I made an attempt to wrap this in a class per your suggestion. Could not find a better vector class than std, however.. (?).

This is a bit more code compared to just calling std::reverse(). If we decide this is better, perhaps you know of an example in the LLVM code base that I could reuse if better?

658–660

yep

atrick added inline comments.Jul 28 2017, 10:52 AM
lib/CodeGen/MachineScheduler.cpp
441

Please explain what RegionBegin/End refer to here. Note that they need to be inclusive--they cannot refer to instructions outside of the identified scheduling region because those will be reordered before scheduling this region.

Also note somewhere that the scheduling pass cannot add instructions in other regions now without updating these boundaries.

jonpa updated this revision to Diff 108868.Jul 31 2017, 12:13 AM

Comments updated per review.

Also, the comment

// MBB::size() uses instr_iterator to count. Here we need a bundle to
// count as a single instruction.

moved into getSchedRegions().

A couple more comments on the SystemZ parts, see inline comments.

lib/Target/SystemZ/SystemZHazardRecognizer.cpp
412

I guess this is not only "counters". Maybe rename to "copyState" ?

460

Hmm. Shouldn't emitInstruction itself try to handle branches correctly? Maybe it only needs one extra bit of information passed in, whether to assume a branch is taken or not?

lib/Target/SystemZ/SystemZMachineScheduler.cpp
62

I'm wondering why you don't do the initial allocation of the hazard recognizer for the MBB (and taking over the predecessor state) right here. Currently, it seems that if an MBB is scheduled, this is done in "initialize", and if the MBB is not scheduled, it is done in "leaveMBB". If you'd always do it here, it seems that duplication could be removed.

lib/Target/SystemZ/SystemZMachineScheduler.h
104

This is dead now, right?

jonpa updated this revision to Diff 108932.Jul 31 2017, 8:24 AM
jonpa marked 4 inline comments as done.

SystemZ parts updated per review. See inline comments.

lib/Target/SystemZ/SystemZHazardRecognizer.cpp
412

ok

460

ok - updated so that

  • EmitInstruction() will recognize that any branch in slot 1 or 2 will end current group (there is at least one instruction already in group).
  • emitInstruction() takes a new parameter TakenBranch and makes sure that if true, current decoder group is empty after emission.

> [Data section]

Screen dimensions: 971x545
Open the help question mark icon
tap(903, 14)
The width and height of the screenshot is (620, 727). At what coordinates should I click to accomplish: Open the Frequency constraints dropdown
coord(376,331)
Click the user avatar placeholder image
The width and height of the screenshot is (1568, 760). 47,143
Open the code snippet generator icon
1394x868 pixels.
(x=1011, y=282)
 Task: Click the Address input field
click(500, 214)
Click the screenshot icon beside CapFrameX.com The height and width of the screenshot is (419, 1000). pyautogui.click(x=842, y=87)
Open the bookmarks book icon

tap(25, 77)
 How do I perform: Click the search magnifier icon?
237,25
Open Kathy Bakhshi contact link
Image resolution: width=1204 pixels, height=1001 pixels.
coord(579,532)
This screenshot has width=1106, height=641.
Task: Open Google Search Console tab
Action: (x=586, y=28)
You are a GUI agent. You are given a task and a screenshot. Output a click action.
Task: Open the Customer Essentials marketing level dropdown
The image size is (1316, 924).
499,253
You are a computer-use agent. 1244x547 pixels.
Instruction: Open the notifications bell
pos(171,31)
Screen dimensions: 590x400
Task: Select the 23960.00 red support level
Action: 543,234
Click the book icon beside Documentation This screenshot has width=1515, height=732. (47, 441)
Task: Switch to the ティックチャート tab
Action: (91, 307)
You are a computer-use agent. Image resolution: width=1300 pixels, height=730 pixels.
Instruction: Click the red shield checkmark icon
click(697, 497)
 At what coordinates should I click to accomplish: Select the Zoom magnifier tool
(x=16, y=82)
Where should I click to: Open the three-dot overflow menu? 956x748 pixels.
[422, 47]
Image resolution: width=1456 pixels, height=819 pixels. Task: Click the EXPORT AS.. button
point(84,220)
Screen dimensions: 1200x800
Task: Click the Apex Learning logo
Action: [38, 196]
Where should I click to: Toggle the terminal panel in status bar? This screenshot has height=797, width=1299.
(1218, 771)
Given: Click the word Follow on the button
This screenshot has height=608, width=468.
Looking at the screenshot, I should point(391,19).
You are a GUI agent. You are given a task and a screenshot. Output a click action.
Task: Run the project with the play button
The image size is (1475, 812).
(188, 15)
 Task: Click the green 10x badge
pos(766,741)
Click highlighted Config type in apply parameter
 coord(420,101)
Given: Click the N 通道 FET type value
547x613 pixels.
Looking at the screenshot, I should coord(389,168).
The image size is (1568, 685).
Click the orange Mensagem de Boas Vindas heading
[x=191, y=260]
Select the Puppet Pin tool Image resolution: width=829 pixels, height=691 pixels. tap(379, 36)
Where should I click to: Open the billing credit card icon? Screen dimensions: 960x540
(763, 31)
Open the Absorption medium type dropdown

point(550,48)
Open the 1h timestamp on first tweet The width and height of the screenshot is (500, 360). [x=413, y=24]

> [Given problem 1]
From the scheduler review thread, repeat word for word the part that opens with the words containing "Hmm. Shouldn't emitInstruction" and closes with "could be removed.".
> [Given problem 2]
In the scheduler review thread, what new parameter does emitInstruction() take?
> [Given problem 3]
Resume the scheduler review thread, starting right after its last sentence.
The entries have no role in this work.

> [Task answer 1]
Hmm. Shouldn't emitInstruction itself try to handle branches correctly? Maybe it only needs one extra bit of information passed in, whether to assume a branch is taken or not?

lib/Target/SystemZ/SystemZMachineScheduler.cpp
62

I'm wondering why you don't do the initial allocation of the hazard recognizer for the MBB (and taking over the predecessor state) right here. Currently, it seems that if an MBB is scheduled, this is done in "initialize", and if the MBB is not scheduled, it is done in "leaveMBB". If you'd always do it here, it seems that duplication could be removed.

> [Task answer 2]
TakenBranch

> [Task answer 3]
lib/Target/SystemZ/SystemZMachineScheduler.cpp
62

There is one subtle change in behavior with this patch, and that is the fact that initPolicy() (via enterRegion()) is never called on an empty MBB. That is why the DoneMBB argument is needed for leaveMBB().

I thought about adding an empty region for an empty MBB so that initPolicy() is always called for each MBB. That didn't quite work still, since the MBB cannot then be retrieved from Begin->getParent(), if Begin == End.

lib/Target/SystemZ/SystemZMachineScheduler.h
104

ah, yes.

uweigand added inline comments.Jul 31 2017, 8:43 AM
lib/Target/SystemZ/SystemZMachineScheduler.cpp
62

Maybe the common-code interface still isn't quite right then. Should we have an enterMBB() to properly pair with the leaveMBB(), maybe?

jonpa updated this revision to Diff 109051.Jul 31 2017, 11:33 PM

Updated per review.
startBlock() and enterMBB() implemented / added.

jonpa marked an inline comment as done.Jul 31 2017, 11:36 PM
jonpa added inline comments.
lib/Target/SystemZ/SystemZMachineScheduler.cpp
62

Yes, this seems better.

Thanks! The SystemZ part now looks very reasonable. Just a couple of final, really just cosmetic comments inline.

I think we still need final approval for the common-code changes, though.

lib/Target/SystemZ/SystemZHazardRecognizer.cpp
432

There doesn't appear to be anything HazardRecognizer-specific left in this routine. Maybe move to the SchedPolicy (and possibly merge with getNextMIToEmit into an "advanceTo" routine with just and "end" argument)?

441

Maybe also move to the SchedPolicy and merge into its sole user? Then we wouldn't have to pass the MBB around.

lib/Target/SystemZ/SystemZMachineScheduler.cpp
62

Agreed. Final question: can't the "advance" now be done in initPolicy, so we're finally rid of this function (and the CurrBegin global)?

62

Is it even ever possible now that LastEmittedMI->getParent() is *not* equal to MBB?

66

Maybe inline into its single user? Only if the result looks simpler ...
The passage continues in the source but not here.